Read the listing below. Then repeat it exactly.
** Opening Supplied records block **
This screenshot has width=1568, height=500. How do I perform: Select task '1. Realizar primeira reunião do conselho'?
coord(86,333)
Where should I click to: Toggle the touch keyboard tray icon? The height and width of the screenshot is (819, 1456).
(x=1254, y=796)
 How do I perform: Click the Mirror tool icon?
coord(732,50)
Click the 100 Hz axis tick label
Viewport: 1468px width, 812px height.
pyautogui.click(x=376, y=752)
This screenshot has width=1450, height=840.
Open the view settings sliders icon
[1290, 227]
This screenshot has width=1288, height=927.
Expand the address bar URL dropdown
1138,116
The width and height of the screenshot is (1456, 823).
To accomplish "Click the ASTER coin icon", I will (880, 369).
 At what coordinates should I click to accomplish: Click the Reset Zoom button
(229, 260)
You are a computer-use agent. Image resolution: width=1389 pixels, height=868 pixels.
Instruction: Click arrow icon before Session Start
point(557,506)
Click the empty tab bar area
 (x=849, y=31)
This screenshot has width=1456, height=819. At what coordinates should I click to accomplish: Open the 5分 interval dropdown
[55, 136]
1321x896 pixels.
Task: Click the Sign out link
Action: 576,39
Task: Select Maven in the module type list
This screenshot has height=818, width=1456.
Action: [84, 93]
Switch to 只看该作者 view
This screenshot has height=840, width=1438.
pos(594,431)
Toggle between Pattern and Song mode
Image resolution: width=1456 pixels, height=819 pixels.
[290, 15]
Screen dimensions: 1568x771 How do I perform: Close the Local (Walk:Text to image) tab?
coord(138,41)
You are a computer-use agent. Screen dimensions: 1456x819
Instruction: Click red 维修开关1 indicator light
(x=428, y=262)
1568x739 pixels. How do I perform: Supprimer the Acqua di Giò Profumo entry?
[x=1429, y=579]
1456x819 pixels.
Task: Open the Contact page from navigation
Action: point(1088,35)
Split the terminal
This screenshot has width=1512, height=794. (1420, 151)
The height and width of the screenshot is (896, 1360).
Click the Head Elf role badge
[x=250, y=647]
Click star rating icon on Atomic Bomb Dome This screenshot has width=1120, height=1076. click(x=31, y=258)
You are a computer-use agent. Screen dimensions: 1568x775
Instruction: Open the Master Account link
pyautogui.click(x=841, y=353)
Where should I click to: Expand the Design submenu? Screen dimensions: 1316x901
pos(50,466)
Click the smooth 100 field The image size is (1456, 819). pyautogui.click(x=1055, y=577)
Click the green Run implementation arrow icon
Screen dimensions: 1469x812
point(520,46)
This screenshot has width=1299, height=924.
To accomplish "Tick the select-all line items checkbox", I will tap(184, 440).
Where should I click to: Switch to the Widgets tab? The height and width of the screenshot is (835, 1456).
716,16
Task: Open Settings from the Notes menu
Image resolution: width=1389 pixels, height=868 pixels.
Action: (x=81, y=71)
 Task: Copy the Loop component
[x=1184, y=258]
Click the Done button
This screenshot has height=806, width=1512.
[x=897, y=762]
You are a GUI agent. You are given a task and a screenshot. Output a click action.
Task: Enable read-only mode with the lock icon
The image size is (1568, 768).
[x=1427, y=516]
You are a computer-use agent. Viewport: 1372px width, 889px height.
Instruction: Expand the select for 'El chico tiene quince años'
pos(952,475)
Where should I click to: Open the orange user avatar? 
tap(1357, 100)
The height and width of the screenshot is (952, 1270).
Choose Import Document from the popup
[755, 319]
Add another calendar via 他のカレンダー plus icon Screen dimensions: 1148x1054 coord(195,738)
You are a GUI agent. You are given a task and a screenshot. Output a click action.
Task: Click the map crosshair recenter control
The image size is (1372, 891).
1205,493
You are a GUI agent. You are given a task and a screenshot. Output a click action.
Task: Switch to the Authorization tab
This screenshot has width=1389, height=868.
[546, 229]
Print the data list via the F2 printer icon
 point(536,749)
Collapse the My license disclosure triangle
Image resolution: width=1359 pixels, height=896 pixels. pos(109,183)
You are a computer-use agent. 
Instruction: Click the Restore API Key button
** Closing Supplied records block **
#### Answer space
This screenshot has width=1568, height=500. How do I perform: Select task '1. Realizar primeira reunião do conselho'?
coord(86,333)
Where should I click to: Toggle the touch keyboard tray icon? The height and width of the screenshot is (819, 1456).
(x=1254, y=796)
 How do I perform: Click the Mirror tool icon?
coord(732,50)
Click the 100 Hz axis tick label
Viewport: 1468px width, 812px height.
pyautogui.click(x=376, y=752)
This screenshot has width=1450, height=840.
Open the view settings sliders icon
[1290, 227]
This screenshot has width=1288, height=927.
Expand the address bar URL dropdown
1138,116
The width and height of the screenshot is (1456, 823).
To accomplish "Click the ASTER coin icon", I will (880, 369).
 At what coordinates should I click to accomplish: Click the Reset Zoom button
(229, 260)
You are a computer-use agent. Image resolution: width=1389 pixels, height=868 pixels.
Instruction: Click arrow icon before Session Start
point(557,506)
Click the empty tab bar area
 (x=849, y=31)
This screenshot has width=1456, height=819. At what coordinates should I click to accomplish: Open the 5分 interval dropdown
[55, 136]
1321x896 pixels.
Task: Click the Sign out link
Action: 576,39
Task: Select Maven in the module type list
This screenshot has height=818, width=1456.
Action: [84, 93]
Switch to 只看该作者 view
This screenshot has height=840, width=1438.
pos(594,431)
Toggle between Pattern and Song mode
Image resolution: width=1456 pixels, height=819 pixels.
[290, 15]
Screen dimensions: 1568x771 How do I perform: Close the Local (Walk:Text to image) tab?
coord(138,41)
You are a computer-use agent. Screen dimensions: 1456x819
Instruction: Click red 维修开关1 indicator light
(x=428, y=262)
1568x739 pixels. How do I perform: Supprimer the Acqua di Giò Profumo entry?
[x=1429, y=579]
1456x819 pixels.
Task: Open the Contact page from navigation
Action: point(1088,35)
Split the terminal
This screenshot has width=1512, height=794. (1420, 151)
The height and width of the screenshot is (896, 1360).
Click the Head Elf role badge
[x=250, y=647]
Click star rating icon on Atomic Bomb Dome This screenshot has width=1120, height=1076. click(x=31, y=258)
You are a computer-use agent. Screen dimensions: 1568x775
Instruction: Open the Master Account link
pyautogui.click(x=841, y=353)
Where should I click to: Expand the Design submenu? Screen dimensions: 1316x901
pos(50,466)
Click the smooth 100 field The image size is (1456, 819). pyautogui.click(x=1055, y=577)
Click the green Run implementation arrow icon
Screen dimensions: 1469x812
point(520,46)
This screenshot has width=1299, height=924.
To accomplish "Tick the select-all line items checkbox", I will tap(184, 440).
Where should I click to: Switch to the Widgets tab? The height and width of the screenshot is (835, 1456).
716,16
Task: Open Settings from the Notes menu
Image resolution: width=1389 pixels, height=868 pixels.
Action: (x=81, y=71)
 Task: Copy the Loop component
[x=1184, y=258]
Click the Done button
This screenshot has height=806, width=1512.
[x=897, y=762]
You are a GUI agent. You are given a task and a screenshot. Output a click action.
Task: Enable read-only mode with the lock icon
The image size is (1568, 768).
[x=1427, y=516]
You are a computer-use agent. Viewport: 1372px width, 889px height.
Instruction: Expand the select for 'El chico tiene quince años'
pos(952,475)
Where should I click to: Open the orange user avatar? 
tap(1357, 100)
The height and width of the screenshot is (952, 1270).
Choose Import Document from the popup
[755, 319]
Add another calendar via 他のカレンダー plus icon Screen dimensions: 1148x1054 coord(195,738)
You are a GUI agent. You are given a task and a screenshot. Output a click action.
Task: Click the map crosshair recenter control
The image size is (1372, 891).
1205,493
You are a GUI agent. You are given a task and a screenshot. Output a click action.
Task: Switch to the Authorization tab
This screenshot has width=1389, height=868.
[546, 229]
Print the data list via the F2 printer icon
 point(536,749)
Collapse the My license disclosure triangle
Image resolution: width=1359 pixels, height=896 pixels. pos(109,183)
You are a computer-use agent. 
Instruction: Click the Restore API Key button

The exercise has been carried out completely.